#### [What you should do]
For the records below, count the lines containing the word "computer" and reply with the number alone.

#### [The data]
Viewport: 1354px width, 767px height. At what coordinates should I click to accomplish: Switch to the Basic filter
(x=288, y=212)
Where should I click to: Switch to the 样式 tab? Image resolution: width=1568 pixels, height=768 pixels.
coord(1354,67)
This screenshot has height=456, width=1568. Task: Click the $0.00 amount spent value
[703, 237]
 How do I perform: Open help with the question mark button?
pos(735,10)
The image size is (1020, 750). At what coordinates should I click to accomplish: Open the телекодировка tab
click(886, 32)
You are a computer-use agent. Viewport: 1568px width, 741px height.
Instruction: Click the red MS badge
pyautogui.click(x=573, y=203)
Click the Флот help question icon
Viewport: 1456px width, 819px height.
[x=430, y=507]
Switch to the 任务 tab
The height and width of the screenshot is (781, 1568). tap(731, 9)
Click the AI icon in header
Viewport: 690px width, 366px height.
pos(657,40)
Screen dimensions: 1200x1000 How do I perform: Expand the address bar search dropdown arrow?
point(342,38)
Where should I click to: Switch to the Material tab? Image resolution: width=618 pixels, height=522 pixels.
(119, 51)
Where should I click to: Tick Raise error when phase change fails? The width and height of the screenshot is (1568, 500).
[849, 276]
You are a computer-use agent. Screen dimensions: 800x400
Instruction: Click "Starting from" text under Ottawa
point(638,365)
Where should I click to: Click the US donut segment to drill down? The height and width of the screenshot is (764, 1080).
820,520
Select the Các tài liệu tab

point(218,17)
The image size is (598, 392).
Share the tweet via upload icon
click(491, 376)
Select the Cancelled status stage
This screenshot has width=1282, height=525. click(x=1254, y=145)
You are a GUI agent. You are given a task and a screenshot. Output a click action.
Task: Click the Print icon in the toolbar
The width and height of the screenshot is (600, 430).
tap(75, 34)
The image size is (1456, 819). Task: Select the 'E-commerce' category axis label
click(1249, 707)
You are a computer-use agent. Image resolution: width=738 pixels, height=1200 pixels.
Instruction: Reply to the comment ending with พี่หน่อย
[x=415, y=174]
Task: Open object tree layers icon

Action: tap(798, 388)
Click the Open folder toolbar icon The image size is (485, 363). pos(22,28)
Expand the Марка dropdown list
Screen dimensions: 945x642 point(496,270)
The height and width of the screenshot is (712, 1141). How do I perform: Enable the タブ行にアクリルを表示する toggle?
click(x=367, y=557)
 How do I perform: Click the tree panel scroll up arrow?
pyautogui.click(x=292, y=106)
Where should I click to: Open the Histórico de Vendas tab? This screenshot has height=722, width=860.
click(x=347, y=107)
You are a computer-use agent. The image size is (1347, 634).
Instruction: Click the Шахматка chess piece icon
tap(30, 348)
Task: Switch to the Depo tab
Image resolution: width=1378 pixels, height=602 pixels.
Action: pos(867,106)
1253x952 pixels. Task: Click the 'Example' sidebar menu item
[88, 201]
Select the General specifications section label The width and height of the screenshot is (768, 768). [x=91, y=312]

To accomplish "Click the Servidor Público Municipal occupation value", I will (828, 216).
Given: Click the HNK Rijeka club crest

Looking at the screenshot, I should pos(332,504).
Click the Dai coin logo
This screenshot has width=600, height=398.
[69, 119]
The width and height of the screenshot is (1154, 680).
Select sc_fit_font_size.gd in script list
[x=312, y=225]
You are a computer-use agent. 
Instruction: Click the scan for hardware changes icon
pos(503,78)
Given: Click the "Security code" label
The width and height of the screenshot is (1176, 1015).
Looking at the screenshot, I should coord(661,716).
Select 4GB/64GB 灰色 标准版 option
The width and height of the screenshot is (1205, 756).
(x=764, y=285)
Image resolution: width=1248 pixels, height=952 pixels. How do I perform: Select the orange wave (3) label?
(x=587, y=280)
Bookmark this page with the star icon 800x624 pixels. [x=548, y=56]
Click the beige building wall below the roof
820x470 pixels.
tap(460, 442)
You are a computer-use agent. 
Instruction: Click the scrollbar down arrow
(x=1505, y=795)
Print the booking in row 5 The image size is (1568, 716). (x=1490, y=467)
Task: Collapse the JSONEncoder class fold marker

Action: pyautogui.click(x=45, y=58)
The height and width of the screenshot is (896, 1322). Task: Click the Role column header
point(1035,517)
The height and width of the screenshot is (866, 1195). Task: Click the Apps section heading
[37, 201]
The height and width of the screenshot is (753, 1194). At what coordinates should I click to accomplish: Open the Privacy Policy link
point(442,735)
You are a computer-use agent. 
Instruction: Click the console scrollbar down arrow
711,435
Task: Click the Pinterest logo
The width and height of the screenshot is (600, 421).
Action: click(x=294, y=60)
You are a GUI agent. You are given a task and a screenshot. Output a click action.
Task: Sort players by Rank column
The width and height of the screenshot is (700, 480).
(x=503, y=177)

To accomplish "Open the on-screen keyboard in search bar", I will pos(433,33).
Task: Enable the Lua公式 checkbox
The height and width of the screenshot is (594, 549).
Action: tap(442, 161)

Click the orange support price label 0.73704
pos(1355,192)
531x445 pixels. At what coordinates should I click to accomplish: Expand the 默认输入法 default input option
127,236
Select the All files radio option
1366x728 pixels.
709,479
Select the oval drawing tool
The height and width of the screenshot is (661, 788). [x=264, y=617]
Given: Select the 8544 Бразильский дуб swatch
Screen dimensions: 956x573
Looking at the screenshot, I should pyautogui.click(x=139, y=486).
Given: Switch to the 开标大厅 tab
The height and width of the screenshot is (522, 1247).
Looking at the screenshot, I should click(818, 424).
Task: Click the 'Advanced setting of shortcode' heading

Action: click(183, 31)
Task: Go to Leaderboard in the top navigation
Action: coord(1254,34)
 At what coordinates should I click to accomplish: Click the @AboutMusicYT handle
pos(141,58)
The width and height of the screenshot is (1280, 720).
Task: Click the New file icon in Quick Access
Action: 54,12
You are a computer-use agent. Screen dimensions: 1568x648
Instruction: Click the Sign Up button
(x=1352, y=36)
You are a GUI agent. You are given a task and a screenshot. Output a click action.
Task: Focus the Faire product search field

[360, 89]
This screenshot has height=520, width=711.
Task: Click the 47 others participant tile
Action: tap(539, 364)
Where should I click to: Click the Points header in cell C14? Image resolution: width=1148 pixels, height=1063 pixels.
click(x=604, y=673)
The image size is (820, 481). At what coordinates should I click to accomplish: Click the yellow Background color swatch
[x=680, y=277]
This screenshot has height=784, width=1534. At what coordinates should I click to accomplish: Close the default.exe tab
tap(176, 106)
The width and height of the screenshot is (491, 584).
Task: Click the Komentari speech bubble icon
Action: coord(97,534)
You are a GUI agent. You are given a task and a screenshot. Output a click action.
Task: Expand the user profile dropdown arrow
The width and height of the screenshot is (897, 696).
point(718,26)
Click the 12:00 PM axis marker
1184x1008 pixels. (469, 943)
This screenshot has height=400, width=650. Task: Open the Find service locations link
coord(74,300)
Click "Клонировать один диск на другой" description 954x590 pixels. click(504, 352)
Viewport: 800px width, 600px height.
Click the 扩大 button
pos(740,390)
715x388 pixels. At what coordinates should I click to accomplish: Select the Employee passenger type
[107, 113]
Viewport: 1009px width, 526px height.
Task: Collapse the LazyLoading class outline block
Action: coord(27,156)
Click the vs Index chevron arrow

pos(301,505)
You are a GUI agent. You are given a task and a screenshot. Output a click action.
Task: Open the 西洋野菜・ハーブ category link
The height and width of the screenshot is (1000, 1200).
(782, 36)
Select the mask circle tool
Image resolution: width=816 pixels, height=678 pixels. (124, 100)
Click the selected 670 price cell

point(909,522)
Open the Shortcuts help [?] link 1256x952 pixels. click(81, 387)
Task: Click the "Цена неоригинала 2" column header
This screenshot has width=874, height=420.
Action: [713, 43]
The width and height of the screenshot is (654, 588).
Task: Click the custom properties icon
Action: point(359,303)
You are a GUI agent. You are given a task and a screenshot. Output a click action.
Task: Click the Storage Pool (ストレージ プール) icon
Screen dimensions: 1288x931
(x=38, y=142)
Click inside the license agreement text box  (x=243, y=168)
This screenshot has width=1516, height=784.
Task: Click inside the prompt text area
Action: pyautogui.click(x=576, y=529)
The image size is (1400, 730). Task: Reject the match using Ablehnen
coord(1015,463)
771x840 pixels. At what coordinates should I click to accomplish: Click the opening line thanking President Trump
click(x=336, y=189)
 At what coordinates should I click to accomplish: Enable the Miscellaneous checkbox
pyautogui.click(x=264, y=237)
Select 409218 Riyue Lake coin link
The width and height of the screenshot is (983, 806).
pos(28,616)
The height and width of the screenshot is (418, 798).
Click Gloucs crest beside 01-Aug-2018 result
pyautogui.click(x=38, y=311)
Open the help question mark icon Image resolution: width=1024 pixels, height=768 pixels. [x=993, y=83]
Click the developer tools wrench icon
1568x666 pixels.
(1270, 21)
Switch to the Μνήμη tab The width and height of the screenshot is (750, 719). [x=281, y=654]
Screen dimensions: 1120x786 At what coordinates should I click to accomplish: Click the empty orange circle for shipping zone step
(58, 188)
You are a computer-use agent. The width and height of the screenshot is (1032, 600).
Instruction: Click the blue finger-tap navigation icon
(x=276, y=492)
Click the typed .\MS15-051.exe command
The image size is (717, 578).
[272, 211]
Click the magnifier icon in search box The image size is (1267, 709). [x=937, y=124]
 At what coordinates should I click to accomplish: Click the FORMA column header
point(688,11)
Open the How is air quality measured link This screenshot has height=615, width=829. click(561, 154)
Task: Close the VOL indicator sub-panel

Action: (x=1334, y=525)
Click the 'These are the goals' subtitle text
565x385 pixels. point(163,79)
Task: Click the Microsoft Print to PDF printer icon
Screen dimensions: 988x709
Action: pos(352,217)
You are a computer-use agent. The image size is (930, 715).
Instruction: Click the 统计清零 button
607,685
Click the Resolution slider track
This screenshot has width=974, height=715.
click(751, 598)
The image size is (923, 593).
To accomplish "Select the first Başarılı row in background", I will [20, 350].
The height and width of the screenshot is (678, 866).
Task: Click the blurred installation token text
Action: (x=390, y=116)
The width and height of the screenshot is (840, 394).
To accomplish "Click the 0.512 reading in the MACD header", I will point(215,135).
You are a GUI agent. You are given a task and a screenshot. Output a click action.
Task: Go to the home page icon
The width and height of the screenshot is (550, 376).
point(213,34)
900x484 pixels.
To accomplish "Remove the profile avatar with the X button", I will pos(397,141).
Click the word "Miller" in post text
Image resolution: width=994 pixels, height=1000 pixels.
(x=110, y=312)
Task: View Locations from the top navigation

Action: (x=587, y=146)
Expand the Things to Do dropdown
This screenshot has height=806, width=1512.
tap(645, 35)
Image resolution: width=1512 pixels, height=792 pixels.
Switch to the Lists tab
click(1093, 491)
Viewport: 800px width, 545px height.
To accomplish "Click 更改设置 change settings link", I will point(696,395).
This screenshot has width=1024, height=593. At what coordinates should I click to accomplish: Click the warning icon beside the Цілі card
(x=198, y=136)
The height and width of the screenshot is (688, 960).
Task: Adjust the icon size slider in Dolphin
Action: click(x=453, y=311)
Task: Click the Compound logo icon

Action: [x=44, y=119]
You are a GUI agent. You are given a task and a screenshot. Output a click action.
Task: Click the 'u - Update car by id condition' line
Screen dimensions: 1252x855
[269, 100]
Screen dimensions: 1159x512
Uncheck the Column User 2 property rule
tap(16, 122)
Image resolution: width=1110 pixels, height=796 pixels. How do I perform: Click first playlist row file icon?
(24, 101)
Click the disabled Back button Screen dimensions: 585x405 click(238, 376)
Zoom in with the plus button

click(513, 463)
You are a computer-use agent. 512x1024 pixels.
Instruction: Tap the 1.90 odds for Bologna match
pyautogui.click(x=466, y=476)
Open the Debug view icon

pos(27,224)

#### [Completed task]
11